• THE INPUT:
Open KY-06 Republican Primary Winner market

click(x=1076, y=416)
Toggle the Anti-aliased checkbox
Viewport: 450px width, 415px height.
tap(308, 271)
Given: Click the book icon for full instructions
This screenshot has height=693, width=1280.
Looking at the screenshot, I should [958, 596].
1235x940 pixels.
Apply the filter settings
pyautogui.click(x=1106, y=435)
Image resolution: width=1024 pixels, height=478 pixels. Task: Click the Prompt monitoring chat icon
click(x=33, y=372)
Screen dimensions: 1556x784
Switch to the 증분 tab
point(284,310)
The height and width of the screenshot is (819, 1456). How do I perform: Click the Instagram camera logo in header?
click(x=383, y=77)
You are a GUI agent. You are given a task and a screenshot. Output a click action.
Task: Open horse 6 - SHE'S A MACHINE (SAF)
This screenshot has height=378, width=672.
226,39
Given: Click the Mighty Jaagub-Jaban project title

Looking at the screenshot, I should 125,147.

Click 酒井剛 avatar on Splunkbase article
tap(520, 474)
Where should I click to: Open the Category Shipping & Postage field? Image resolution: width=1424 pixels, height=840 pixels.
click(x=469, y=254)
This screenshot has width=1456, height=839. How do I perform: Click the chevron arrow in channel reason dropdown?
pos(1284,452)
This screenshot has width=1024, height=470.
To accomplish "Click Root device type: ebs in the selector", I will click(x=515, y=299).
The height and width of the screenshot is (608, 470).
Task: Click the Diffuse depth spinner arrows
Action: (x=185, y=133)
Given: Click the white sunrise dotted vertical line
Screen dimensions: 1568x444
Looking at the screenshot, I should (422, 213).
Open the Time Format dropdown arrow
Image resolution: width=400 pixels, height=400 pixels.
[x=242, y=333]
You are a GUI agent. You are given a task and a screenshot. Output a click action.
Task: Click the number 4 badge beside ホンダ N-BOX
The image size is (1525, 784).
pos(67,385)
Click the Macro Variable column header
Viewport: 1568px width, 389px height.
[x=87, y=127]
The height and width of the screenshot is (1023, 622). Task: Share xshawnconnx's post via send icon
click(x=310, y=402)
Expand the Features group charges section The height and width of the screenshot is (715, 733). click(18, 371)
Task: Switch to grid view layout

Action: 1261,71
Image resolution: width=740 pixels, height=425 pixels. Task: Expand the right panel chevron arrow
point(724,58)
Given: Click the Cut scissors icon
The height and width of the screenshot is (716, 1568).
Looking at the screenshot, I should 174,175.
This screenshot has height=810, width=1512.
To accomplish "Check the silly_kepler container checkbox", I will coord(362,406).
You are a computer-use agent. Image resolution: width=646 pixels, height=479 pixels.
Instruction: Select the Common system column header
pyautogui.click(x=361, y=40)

• REQUIRED TASK:
Rewrite all the rows above, replacing every "Image resolution" with "Screenshot size" and leaving everything else unchanged.

• SOLUTION TO THE PROBLEM:
Open KY-06 Republican Primary Winner market

click(x=1076, y=416)
Toggle the Anti-aliased checkbox
Viewport: 450px width, 415px height.
tap(308, 271)
Given: Click the book icon for full instructions
This screenshot has height=693, width=1280.
Looking at the screenshot, I should [958, 596].
1235x940 pixels.
Apply the filter settings
pyautogui.click(x=1106, y=435)
Screenshot size: width=1024 pixels, height=478 pixels. Task: Click the Prompt monitoring chat icon
click(x=33, y=372)
Screen dimensions: 1556x784
Switch to the 증분 tab
point(284,310)
The height and width of the screenshot is (819, 1456). How do I perform: Click the Instagram camera logo in header?
click(x=383, y=77)
You are a GUI agent. You are given a task and a screenshot. Output a click action.
Task: Open horse 6 - SHE'S A MACHINE (SAF)
This screenshot has height=378, width=672.
226,39
Given: Click the Mighty Jaagub-Jaban project title

Looking at the screenshot, I should 125,147.

Click 酒井剛 avatar on Splunkbase article
tap(520, 474)
Where should I click to: Open the Category Shipping & Postage field? Screenshot size: width=1424 pixels, height=840 pixels.
click(x=469, y=254)
This screenshot has width=1456, height=839. How do I perform: Click the chevron arrow in channel reason dropdown?
pos(1284,452)
This screenshot has width=1024, height=470.
To accomplish "Click Root device type: ebs in the selector", I will click(x=515, y=299).
The height and width of the screenshot is (608, 470).
Task: Click the Diffuse depth spinner arrows
Action: (x=185, y=133)
Given: Click the white sunrise dotted vertical line
Screen dimensions: 1568x444
Looking at the screenshot, I should (422, 213).
Open the Time Format dropdown arrow
Screenshot size: width=400 pixels, height=400 pixels.
[x=242, y=333]
You are a GUI agent. You are given a task and a screenshot. Output a click action.
Task: Click the number 4 badge beside ホンダ N-BOX
The image size is (1525, 784).
pos(67,385)
Click the Macro Variable column header
Viewport: 1568px width, 389px height.
[x=87, y=127]
The height and width of the screenshot is (1023, 622). Task: Share xshawnconnx's post via send icon
click(x=310, y=402)
Expand the Features group charges section The height and width of the screenshot is (715, 733). click(18, 371)
Task: Switch to grid view layout

Action: 1261,71
Screenshot size: width=740 pixels, height=425 pixels. Task: Expand the right panel chevron arrow
point(724,58)
Given: Click the Cut scissors icon
The height and width of the screenshot is (716, 1568).
Looking at the screenshot, I should 174,175.
This screenshot has height=810, width=1512.
To accomplish "Check the silly_kepler container checkbox", I will coord(362,406).
You are a computer-use agent. Screenshot size: width=646 pixels, height=479 pixels.
Instruction: Select the Common system column header
pyautogui.click(x=361, y=40)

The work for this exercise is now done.